Operating chronically delayed flights is an unrealistic scheduling practice and can harm both passengers and fair competition across the airline industry. DOT’s lawsuit against Southwest seeks maximum civil penalties.
The US Transportation Secretary Pete Buttigieg said that as part of their commitment to supporting passenger rights and fairness in the market for airline travel, they were suing Southwest Airlines for disrupting passengers’ travel with unlawful chronic flight delays.
“Airlines have a legal obligation to ensure that their flight schedules provide travelers with realistic departure and arrival times. Today’s action sends a message to all airlines that the Department is prepared to go to court in order to enforce passenger protections,” he said on Wednesday.
DOT also took enforcement action against Frontier Airlines today for operating multiple chronically delayed flights. DOT fined Frontier $650,000 in civil penalties with $325,000 to be paid to the US Treasury and the remaining $325,000 to be suspended if the carrier does not operate any chronically delayed flights in the next three years.
Federal regulations prohibit airlines from promising flight schedules that do not reflect actual departure and arrival times.
Unrealistic scheduling is considered an unfair, deceptive, and anticompetitive practice that disrupts passengers’ travel plans, denies them reliable scheduling information, and allows airlines to unfairly capture business from competitors by misleading consumers.

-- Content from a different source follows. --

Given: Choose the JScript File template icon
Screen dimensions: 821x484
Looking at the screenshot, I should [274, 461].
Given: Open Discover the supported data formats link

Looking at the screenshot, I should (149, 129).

Continuing to market a flight that has been chronically delayed for more than four consecutive months is one form of unrealistic scheduling.

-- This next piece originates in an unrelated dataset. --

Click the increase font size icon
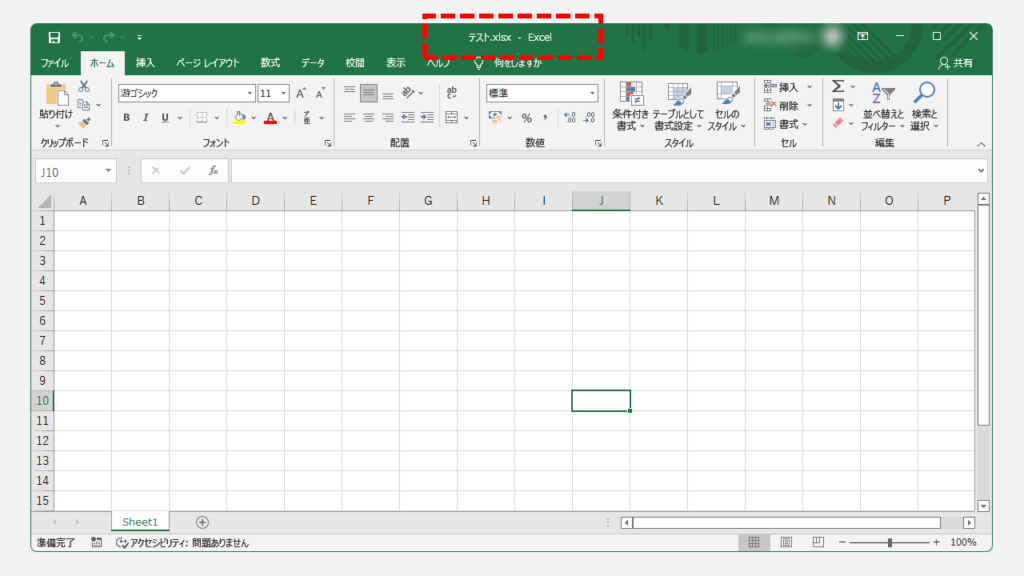The width and height of the screenshot is (1024, 576). coord(301,93)
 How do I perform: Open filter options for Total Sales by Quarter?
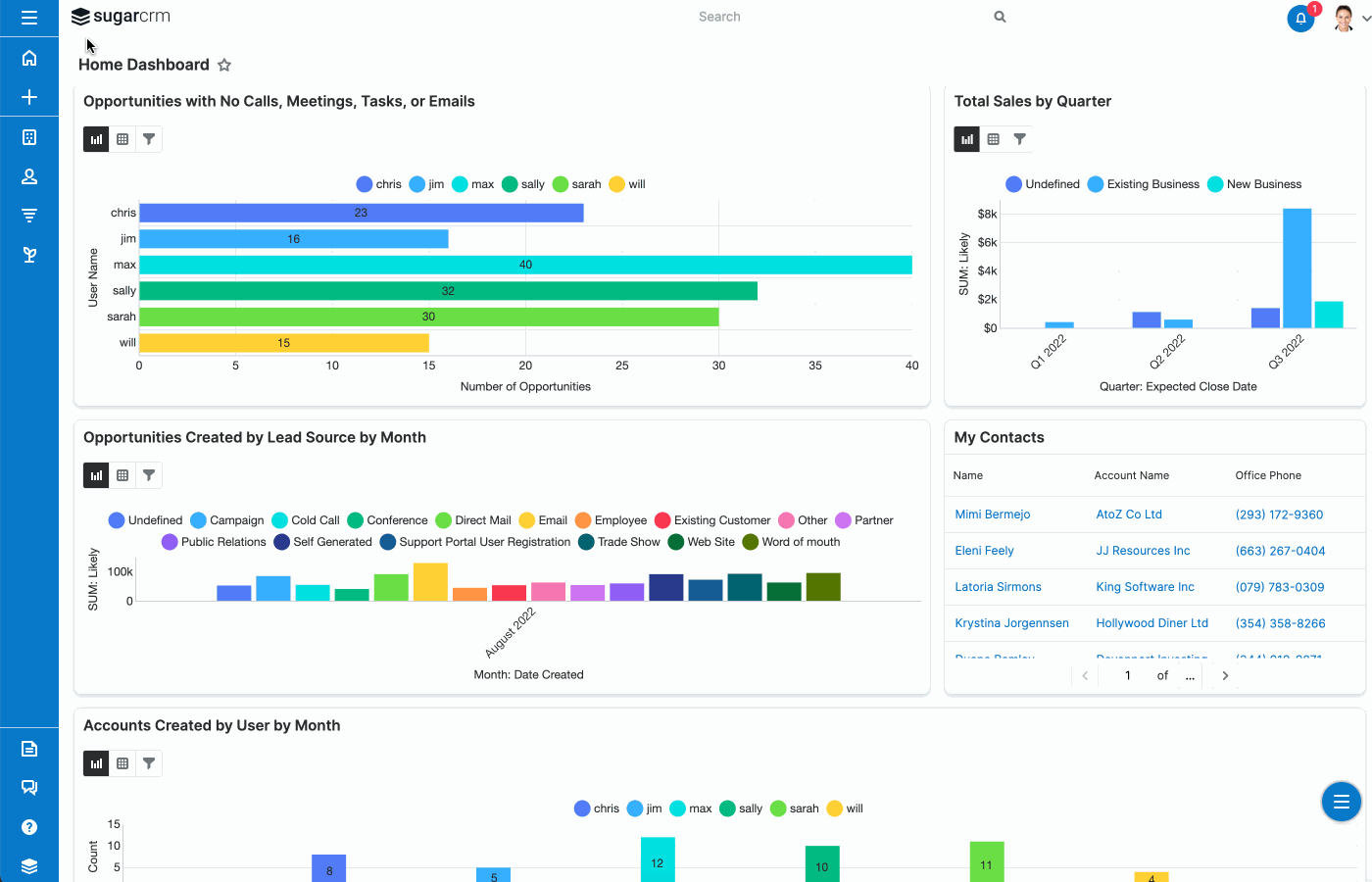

Under DOT rules, a flight is chronically delayed if it is flown at least 10 times a month and arrives more than 30 minutes late more than 50% of the time. Cancellations and diversions are included as delays within this calculation.

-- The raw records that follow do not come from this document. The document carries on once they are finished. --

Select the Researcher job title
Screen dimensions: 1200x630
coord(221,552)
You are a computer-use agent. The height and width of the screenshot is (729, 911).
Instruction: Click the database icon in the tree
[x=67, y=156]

Complaint Against Southwest
DOT’s investigation found that Southwest operated two chronically delayed flights – one between Chicago Midway International Airport and Oakland, California, and another between Baltimore, Md. and Cleveland, Ohio – that resulted in 180 flight disruptions for passengers between April and August 2022. Each flight was chronically delayed for five straight months.
in April 2022, Southwest’s Flight 1029 from Chicago, Illinois to Oakland, California arrived late on 19 of 25 trips by an average of over an hour. But Southwest did not adjust the schedule and instead, it continued to market the flight with an unrealistic schedule.
The next month, Flight 1029 continued to be delayed, arriving late 16 out of 27 trips by an average delay of 80 minutes and over the next three months, this flight was always late more than half of the time, and the average delay always exceeded one hour.
“Southwest engaged in similar scheduling practices with respect to a flight from Baltimore, Maryland to Cleveland, Ohio. This flight was late more than half the time for at least five consecutive months, with average monthly delays as high as 96 minutes,” the DOT said in its complaint.
The Bureau of Transportation Statistics estimates, based off of data submitted to DOT by Southwest, that the airline was responsible for more than 90% of the disruptions for the two chronically delayed flights.
Regardless of the cause of the disruption for any specific flight, DOT rules provide airlines adequate time to fix their schedule after a flight becomes chronically delayed in order to avoid illegal unrealistic scheduling. Southwest failed to fix the chronically delayed flights.